(Work required)
Transcribe word for word the lines below from the line with "Image resolution: width=2556" through the line with "Task: Click the phone bill wallet icon", ends included.

(Excerpted data)
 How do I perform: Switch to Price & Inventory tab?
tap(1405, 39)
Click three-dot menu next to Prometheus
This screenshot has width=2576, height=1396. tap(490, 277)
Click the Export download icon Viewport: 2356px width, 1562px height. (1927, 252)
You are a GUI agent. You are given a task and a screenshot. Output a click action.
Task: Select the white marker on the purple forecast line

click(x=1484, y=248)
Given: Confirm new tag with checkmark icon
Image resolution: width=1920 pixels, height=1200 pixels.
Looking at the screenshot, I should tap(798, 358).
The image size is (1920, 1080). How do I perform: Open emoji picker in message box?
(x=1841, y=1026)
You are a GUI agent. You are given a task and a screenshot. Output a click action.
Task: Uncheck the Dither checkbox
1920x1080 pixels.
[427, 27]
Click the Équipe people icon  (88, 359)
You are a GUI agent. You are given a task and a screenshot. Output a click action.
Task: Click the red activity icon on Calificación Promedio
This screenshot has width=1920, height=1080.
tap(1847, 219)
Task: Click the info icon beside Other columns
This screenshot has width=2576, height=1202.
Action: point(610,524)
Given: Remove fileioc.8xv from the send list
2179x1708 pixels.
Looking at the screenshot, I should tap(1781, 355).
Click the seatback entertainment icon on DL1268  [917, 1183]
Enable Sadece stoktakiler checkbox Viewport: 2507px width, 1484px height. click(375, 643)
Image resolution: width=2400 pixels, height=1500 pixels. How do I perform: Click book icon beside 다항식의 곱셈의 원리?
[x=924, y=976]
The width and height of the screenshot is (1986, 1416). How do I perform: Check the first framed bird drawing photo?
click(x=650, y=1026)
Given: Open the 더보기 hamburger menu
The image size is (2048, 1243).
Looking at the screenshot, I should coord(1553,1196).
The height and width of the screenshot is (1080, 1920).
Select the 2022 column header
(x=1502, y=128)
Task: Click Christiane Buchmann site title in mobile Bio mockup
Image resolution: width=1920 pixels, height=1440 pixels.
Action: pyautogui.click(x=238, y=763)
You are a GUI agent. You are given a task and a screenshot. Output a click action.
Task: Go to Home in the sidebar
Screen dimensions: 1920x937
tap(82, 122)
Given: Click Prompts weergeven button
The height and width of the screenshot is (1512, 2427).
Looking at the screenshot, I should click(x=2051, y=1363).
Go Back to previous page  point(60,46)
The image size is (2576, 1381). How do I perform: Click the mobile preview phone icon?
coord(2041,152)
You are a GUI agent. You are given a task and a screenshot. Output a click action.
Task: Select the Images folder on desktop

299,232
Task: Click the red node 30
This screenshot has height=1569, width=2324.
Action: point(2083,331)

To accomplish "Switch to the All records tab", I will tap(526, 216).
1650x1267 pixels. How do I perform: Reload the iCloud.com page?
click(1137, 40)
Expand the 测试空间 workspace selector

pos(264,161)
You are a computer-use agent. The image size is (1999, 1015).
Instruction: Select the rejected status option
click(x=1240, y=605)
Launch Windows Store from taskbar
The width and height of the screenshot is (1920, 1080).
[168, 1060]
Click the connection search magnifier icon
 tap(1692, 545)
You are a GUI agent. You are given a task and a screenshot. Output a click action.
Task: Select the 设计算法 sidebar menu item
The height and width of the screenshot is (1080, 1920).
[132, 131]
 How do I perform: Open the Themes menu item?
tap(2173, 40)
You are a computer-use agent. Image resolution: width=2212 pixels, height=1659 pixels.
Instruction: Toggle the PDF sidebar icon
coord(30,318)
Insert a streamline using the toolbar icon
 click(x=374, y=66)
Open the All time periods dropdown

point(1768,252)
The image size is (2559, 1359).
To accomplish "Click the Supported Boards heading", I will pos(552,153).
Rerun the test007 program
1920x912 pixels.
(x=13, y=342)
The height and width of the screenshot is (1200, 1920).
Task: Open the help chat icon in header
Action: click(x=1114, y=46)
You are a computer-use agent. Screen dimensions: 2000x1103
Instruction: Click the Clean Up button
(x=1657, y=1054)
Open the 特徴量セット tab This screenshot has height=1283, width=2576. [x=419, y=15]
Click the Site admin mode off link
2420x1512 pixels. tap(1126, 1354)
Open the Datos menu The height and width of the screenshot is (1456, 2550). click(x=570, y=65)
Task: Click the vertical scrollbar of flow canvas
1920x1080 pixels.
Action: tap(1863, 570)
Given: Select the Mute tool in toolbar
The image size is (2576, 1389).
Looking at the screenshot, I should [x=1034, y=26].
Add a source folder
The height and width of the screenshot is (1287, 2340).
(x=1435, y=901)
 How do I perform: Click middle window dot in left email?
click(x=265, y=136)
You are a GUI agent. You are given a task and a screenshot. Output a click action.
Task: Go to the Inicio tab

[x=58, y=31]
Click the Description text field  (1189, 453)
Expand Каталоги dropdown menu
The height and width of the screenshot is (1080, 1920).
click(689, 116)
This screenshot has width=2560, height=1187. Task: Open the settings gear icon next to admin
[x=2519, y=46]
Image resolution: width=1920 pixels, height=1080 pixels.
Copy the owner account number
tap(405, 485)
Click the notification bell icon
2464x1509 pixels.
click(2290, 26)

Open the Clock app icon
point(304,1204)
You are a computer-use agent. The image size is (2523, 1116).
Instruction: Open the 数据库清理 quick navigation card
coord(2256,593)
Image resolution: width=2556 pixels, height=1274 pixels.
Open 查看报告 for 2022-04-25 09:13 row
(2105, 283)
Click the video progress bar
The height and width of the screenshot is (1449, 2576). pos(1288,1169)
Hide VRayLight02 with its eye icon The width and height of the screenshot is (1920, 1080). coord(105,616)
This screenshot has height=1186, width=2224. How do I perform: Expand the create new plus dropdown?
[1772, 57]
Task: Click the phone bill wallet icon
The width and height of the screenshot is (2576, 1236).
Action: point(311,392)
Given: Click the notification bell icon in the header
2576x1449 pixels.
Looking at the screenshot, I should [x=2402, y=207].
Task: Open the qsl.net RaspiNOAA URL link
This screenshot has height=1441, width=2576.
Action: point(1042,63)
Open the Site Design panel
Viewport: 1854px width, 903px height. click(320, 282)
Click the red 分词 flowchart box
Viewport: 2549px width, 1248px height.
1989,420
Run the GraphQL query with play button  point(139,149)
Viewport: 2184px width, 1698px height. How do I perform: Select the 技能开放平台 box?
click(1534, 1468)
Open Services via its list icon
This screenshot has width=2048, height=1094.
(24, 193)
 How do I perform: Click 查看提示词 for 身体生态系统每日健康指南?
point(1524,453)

(Response area)
Image resolution: width=2556 pixels, height=1274 pixels.
Open 查看报告 for 2022-04-25 09:13 row
(2105, 283)
Click the video progress bar
The height and width of the screenshot is (1449, 2576). pos(1288,1169)
Hide VRayLight02 with its eye icon The width and height of the screenshot is (1920, 1080). coord(105,616)
This screenshot has height=1186, width=2224. How do I perform: Expand the create new plus dropdown?
[1772, 57]
Task: Click the phone bill wallet icon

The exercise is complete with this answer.